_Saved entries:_
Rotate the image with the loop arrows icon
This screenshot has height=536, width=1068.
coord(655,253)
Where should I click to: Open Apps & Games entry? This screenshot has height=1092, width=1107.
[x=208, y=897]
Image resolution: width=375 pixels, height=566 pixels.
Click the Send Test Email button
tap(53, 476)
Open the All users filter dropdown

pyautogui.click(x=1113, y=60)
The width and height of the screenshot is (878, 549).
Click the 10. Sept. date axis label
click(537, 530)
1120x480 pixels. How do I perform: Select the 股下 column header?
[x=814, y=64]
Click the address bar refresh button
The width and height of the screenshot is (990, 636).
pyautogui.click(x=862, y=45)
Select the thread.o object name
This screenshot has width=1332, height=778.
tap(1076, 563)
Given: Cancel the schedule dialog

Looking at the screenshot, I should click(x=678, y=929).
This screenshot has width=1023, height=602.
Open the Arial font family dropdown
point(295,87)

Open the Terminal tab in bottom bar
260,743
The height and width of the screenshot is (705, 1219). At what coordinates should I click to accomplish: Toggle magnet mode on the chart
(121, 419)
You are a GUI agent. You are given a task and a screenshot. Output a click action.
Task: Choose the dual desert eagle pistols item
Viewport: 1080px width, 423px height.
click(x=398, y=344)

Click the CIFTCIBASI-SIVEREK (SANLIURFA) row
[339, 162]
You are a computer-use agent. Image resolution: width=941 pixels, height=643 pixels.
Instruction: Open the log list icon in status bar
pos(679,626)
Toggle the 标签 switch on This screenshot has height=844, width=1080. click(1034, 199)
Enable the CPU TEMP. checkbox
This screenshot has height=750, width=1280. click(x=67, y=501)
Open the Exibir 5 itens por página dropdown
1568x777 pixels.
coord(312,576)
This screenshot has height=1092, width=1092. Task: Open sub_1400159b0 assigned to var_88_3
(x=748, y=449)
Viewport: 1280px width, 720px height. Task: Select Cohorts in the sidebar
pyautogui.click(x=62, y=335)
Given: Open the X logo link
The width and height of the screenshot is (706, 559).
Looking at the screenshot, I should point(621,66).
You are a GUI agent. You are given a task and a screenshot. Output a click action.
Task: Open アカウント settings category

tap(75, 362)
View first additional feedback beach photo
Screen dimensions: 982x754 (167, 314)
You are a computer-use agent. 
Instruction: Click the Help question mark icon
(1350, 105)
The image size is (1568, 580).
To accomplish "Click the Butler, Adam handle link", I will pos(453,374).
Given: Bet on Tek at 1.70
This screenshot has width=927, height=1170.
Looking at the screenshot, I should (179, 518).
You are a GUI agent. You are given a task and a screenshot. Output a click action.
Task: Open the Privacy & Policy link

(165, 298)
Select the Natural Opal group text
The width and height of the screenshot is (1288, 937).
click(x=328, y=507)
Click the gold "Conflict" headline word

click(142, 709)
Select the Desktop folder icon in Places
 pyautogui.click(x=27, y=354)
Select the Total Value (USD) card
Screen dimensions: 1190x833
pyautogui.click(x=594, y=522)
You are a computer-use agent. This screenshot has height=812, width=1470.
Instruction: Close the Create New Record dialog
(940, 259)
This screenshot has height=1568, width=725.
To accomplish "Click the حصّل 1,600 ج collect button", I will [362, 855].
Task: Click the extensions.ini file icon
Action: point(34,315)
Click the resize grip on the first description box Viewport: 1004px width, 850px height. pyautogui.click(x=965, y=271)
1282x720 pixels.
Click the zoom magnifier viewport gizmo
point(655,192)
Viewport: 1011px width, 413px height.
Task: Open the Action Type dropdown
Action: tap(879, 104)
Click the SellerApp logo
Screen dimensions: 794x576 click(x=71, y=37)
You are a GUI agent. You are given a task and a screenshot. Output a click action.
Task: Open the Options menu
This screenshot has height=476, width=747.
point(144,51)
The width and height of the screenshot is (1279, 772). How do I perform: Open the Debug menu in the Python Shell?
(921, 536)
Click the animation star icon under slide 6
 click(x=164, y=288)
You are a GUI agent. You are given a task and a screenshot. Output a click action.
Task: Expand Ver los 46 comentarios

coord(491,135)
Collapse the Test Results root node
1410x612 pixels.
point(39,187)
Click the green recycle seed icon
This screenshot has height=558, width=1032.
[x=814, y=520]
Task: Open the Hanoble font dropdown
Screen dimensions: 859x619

_What this task involves:_
Looking over the records, find each line with the word "resolution" and copy it.

_Answer for this exercise:_
Image resolution: width=375 pixels, height=566 pixels.
You are a computer-use agent. Image resolution: width=941 pixels, height=643 pixels.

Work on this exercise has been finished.